[Problema 1]:
Secondo l'estratto, chi firma l'allestimento dello spettacolo?

───── Estratto fornito ─────

La produzione cui ho assistito ieri, seconda recita pomeridiana, si è conclusa con un grande successo per tutti i protagonisti , eccettuata qualche sonora contestazione per il maestro Frizza, direttore e concertatore dello spettacolo. Luci e ombre, quindi, che sarà bene esaminare partendo dall'allestimento, firmato da Lorenzo Mariani. Brutto, decisamente brutto, con quel misto di polveroso e pretenzioso al tempo stesso, che produce il solo effetto di rimpiangere da un lato la serena compostezza di un Beppe De Tomasi e dall'altro la provocatoria brutalità di Calixto Bieito. Una scena spoglia, una strana landa semirocciosa a metà strada tra il Sahara e la strada che collega Avetrana a S.Cesareo in Puglia (senza gli ulivi secolari, però!) , sullo sfondo una riproduzione mal realizzata di Castel Del Monte, alcuni elementi che apparivano nel corso delle varie scene: un cavallo bianco di gesso, un drappo appeso che poi cadeva a terra nella scena del carcere (sollevando un nugolo di polvere),una enorme luna ora bianca ora rossa sul fondale, un letto (?!) nella scena dello sposalizio di Manrico e Leonora (in cui si presume debba consumarsi la prima notte, in barba alle “gioie di casto amor” vagheggiate dalla coppia) . Ma a parte la bruttezza delle scene, con quel castelletto sullo sfondo sproporzionato , è la regìa , a tratti strampalata, ad aver gravemente nuociuto allo spettacolo: “Venite intorno a me!” dice Ferrando all'inizio dell'opera e tutti sono intorno a lui da un quarto d'ora (?!) , Manrico canta “Ah sì ben mio” andandosene al proscenio e rivolgendosi al pubblico, senza mai filarsi la povera sua Leonora, costretta a raggiungerlo come per rammentargli “Ehi, guarda che ci sono anch'io!” , il Conte che si avventa su Leonora e la seduce (vestito di tutto punto!!!) al termine del duetto, mentre Manrico e Azucena passeggiano tranquillamente davanti a loro … insomma....ce n'è abbastanz a per stendere il classico velo pietoso su questo allestimento proveniente da Parma e che a Parma sarebbe dovuto rimanere, chiuso in qualche magazzino di cui andava persa la chiave.
Ombre, purtroppo, anche sulla direzione d'orchestra, a cura del maestro Frizza. Non è stato Verdi ma direi piuttosto un Rossini giocoso, o il Donizetti della “Fille du régiment”: mancava il colore, plumbeo e denso, della autentica orchestra verdiana, l'orchestra suonava brillante sì ma leggerissima, con accordi staccati e petulanti, e tempi davvero strambi: velocissime le arie , “Ah sì ben mio” sembrava “Ah non giunge” , il finale di Sonnambula. No. Più che meritate le contestazioni al direttore che, evidentemente, non si trova a suo agio in questo repertorio o ne ha un'idea tutta sua, non condivisibile.

───── Dati forniti ─────

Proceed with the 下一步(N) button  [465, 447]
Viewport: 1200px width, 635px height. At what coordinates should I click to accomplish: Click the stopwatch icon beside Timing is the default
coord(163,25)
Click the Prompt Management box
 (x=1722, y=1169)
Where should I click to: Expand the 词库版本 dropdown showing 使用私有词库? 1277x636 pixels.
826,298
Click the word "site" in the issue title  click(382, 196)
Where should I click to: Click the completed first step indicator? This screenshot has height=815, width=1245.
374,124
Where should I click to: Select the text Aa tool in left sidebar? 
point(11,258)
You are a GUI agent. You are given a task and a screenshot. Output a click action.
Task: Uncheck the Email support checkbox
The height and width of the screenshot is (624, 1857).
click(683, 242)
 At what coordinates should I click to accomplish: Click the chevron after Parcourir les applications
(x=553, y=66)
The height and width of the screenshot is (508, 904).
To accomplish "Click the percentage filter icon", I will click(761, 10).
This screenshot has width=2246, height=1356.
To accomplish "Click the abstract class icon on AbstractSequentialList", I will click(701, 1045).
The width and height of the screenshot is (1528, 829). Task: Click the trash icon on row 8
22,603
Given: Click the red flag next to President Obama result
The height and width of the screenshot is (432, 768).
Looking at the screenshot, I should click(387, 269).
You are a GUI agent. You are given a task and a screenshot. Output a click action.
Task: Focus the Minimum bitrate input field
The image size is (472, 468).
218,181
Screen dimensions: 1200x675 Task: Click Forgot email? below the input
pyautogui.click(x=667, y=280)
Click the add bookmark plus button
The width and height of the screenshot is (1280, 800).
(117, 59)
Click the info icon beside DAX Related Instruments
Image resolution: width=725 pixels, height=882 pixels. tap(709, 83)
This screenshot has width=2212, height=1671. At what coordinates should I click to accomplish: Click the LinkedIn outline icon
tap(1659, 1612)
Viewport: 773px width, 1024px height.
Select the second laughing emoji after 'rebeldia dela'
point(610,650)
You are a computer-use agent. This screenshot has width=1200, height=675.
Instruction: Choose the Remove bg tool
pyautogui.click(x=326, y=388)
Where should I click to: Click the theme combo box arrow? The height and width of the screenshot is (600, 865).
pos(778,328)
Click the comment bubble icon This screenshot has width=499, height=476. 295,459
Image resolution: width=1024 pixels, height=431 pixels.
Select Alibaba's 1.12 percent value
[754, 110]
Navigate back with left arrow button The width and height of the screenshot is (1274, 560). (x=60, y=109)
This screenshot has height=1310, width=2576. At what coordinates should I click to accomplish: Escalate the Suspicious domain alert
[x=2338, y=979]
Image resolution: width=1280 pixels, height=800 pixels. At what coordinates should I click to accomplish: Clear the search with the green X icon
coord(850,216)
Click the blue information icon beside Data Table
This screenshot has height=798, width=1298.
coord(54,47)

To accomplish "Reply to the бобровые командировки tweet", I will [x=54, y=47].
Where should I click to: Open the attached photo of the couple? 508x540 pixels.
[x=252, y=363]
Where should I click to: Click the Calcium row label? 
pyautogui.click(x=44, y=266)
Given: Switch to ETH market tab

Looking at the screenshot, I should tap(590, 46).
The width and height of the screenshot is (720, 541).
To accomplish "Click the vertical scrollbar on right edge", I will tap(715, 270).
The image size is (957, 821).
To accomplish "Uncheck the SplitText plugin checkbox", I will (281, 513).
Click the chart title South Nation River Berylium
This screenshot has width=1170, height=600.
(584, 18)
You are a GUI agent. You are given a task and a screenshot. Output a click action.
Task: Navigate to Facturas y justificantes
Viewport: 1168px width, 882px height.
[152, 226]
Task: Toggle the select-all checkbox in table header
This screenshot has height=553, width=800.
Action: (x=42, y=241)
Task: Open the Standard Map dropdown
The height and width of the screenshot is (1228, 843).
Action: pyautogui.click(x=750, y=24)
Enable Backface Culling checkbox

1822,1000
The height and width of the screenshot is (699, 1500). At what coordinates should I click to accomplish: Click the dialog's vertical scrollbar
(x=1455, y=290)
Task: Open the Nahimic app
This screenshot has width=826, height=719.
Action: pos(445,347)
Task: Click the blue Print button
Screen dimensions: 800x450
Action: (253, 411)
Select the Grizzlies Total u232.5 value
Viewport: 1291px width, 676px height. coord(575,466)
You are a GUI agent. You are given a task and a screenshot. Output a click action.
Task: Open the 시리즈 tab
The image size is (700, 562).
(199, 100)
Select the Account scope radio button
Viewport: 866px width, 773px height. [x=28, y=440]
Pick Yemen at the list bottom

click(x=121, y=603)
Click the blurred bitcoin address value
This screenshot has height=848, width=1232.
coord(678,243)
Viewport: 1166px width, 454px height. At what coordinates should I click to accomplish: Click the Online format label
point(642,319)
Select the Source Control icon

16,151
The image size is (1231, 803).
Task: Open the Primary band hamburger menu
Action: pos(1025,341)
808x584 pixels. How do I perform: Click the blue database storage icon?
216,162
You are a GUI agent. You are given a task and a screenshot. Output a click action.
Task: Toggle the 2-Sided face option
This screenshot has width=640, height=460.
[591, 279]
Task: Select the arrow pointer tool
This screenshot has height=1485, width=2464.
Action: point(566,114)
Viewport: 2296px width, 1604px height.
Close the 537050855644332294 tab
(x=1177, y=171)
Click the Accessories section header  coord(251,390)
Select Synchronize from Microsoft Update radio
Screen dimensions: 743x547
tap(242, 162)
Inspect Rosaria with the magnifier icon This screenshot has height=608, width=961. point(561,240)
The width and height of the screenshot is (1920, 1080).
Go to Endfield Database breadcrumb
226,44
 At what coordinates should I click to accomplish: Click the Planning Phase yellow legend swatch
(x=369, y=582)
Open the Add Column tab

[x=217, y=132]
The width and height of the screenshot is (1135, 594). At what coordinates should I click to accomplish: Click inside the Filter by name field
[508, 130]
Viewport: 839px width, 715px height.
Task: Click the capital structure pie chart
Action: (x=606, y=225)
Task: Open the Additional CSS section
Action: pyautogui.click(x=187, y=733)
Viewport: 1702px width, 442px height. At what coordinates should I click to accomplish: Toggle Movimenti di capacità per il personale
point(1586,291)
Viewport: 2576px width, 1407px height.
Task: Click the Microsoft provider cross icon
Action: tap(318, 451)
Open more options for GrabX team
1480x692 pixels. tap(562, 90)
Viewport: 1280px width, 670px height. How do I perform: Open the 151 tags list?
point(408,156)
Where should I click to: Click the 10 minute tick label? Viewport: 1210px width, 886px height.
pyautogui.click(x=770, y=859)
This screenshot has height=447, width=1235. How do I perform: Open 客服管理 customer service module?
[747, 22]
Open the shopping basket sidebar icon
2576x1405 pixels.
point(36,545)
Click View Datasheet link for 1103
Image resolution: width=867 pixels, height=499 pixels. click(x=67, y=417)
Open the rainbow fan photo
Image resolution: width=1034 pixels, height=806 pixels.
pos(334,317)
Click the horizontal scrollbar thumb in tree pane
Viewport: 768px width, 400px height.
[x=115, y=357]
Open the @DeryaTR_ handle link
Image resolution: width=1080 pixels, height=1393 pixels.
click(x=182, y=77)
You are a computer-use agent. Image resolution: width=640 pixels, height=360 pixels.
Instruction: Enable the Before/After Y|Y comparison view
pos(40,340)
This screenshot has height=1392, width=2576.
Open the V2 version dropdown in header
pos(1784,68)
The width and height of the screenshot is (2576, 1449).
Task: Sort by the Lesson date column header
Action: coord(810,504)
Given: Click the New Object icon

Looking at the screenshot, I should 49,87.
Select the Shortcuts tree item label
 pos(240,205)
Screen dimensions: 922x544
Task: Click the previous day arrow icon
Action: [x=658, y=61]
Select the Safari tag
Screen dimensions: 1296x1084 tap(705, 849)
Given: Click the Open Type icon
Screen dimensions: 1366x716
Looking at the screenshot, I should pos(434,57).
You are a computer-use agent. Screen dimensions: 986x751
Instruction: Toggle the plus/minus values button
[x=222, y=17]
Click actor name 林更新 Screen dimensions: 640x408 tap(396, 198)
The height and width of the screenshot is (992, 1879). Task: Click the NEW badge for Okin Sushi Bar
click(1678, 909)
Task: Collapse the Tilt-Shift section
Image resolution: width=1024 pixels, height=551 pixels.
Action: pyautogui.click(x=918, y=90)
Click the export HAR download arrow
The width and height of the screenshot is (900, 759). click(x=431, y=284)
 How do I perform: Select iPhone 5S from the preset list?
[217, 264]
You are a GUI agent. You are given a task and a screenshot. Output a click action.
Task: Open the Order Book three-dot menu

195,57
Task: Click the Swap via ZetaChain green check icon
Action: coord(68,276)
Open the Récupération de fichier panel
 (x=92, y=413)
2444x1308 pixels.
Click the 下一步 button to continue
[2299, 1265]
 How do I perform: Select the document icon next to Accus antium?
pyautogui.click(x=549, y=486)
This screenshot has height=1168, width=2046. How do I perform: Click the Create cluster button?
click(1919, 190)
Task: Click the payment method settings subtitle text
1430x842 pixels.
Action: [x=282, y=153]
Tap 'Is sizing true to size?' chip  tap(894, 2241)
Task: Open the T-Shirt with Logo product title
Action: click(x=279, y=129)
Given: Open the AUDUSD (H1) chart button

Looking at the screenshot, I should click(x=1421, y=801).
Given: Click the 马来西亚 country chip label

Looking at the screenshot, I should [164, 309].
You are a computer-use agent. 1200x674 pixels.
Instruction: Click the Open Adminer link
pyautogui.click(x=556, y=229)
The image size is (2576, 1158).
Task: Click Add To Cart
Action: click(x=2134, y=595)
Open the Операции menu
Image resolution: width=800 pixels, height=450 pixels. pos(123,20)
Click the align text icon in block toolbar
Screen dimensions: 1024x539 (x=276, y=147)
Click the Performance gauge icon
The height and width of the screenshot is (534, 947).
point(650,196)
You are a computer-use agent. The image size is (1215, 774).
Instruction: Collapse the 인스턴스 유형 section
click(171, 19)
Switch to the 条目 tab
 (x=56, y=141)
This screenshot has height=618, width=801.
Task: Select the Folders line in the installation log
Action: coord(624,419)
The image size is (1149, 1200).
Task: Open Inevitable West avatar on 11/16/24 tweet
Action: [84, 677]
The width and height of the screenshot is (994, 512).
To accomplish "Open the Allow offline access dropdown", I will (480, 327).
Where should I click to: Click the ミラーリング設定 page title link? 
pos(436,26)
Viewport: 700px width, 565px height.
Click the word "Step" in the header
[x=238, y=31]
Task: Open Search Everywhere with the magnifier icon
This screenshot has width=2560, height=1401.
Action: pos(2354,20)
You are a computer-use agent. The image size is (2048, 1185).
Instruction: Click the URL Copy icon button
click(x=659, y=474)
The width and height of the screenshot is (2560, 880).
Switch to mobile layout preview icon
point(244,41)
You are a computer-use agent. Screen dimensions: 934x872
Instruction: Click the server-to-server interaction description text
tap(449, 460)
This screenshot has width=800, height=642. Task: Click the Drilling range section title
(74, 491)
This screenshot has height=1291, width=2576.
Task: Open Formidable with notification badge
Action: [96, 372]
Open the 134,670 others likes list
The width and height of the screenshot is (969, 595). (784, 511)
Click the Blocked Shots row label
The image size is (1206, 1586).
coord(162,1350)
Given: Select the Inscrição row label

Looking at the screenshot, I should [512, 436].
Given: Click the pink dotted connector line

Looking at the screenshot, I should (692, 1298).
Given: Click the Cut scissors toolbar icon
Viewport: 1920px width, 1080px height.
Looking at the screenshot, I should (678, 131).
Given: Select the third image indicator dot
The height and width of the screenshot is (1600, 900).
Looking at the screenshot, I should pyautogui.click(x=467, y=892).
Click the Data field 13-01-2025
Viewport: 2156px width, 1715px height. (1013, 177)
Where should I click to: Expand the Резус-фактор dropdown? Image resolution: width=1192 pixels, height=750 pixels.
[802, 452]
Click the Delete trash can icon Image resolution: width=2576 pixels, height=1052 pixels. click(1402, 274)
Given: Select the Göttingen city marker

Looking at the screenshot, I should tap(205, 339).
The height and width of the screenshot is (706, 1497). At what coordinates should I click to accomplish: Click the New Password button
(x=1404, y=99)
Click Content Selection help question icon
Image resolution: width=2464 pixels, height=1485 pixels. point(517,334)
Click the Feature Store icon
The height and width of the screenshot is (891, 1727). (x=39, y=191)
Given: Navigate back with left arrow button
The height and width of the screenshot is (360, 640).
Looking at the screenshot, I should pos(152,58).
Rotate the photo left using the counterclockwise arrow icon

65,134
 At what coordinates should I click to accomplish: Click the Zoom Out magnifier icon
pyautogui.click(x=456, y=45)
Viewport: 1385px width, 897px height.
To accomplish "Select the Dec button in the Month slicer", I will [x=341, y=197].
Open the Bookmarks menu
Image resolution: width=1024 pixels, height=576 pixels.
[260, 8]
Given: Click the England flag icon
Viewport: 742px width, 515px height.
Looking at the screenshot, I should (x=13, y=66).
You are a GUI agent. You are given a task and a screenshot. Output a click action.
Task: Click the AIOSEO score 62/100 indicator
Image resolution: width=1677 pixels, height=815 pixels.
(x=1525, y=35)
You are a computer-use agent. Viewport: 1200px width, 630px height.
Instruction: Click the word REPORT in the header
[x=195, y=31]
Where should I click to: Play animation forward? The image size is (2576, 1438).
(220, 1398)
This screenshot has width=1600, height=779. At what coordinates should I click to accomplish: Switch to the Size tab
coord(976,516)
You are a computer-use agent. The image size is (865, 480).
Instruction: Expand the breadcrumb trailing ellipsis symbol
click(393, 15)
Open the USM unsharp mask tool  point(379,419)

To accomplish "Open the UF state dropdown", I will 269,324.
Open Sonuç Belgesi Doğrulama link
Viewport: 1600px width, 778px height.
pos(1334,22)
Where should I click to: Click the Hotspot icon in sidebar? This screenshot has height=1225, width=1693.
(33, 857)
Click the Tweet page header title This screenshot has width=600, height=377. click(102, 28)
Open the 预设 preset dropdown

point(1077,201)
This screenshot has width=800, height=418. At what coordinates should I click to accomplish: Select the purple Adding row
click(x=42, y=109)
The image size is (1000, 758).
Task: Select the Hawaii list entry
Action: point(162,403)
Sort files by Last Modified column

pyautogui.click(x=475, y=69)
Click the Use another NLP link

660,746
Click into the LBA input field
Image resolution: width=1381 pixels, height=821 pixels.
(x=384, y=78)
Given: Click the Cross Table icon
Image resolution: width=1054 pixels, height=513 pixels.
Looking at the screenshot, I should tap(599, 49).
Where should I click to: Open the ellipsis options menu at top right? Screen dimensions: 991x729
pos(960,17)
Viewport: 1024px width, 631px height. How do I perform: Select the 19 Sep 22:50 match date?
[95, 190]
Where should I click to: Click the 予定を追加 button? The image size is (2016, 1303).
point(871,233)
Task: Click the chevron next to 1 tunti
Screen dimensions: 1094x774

─────

[Problema 2]:
Riproduci identiche le righe dei record, dall'inizio dei record fino alla riga che contiene "Image resolution: width=725", compresa.

[Risultato atteso 1]:
Lorenzo Mariani.

[Risultato atteso 2]:
Proceed with the 下一步(N) button  [465, 447]
Viewport: 1200px width, 635px height. At what coordinates should I click to accomplish: Click the stopwatch icon beside Timing is the default
coord(163,25)
Click the Prompt Management box
 (x=1722, y=1169)
Where should I click to: Expand the 词库版本 dropdown showing 使用私有词库? 1277x636 pixels.
826,298
Click the word "site" in the issue title  click(382, 196)
Where should I click to: Click the completed first step indicator? This screenshot has height=815, width=1245.
374,124
Where should I click to: Select the text Aa tool in left sidebar? 
point(11,258)
You are a GUI agent. You are given a task and a screenshot. Output a click action.
Task: Uncheck the Email support checkbox
The height and width of the screenshot is (624, 1857).
click(683, 242)
 At what coordinates should I click to accomplish: Click the chevron after Parcourir les applications
(x=553, y=66)
The height and width of the screenshot is (508, 904).
To accomplish "Click the percentage filter icon", I will click(761, 10).
This screenshot has width=2246, height=1356.
To accomplish "Click the abstract class icon on AbstractSequentialList", I will click(701, 1045).
The width and height of the screenshot is (1528, 829). Task: Click the trash icon on row 8
22,603
Given: Click the red flag next to President Obama result
The height and width of the screenshot is (432, 768).
Looking at the screenshot, I should click(387, 269).
You are a GUI agent. You are given a task and a screenshot. Output a click action.
Task: Focus the Minimum bitrate input field
The image size is (472, 468).
218,181
Screen dimensions: 1200x675 Task: Click Forgot email? below the input
pyautogui.click(x=667, y=280)
Click the add bookmark plus button
The width and height of the screenshot is (1280, 800).
(117, 59)
Click the info icon beside DAX Related Instruments
Image resolution: width=725 pixels, height=882 pixels. tap(709, 83)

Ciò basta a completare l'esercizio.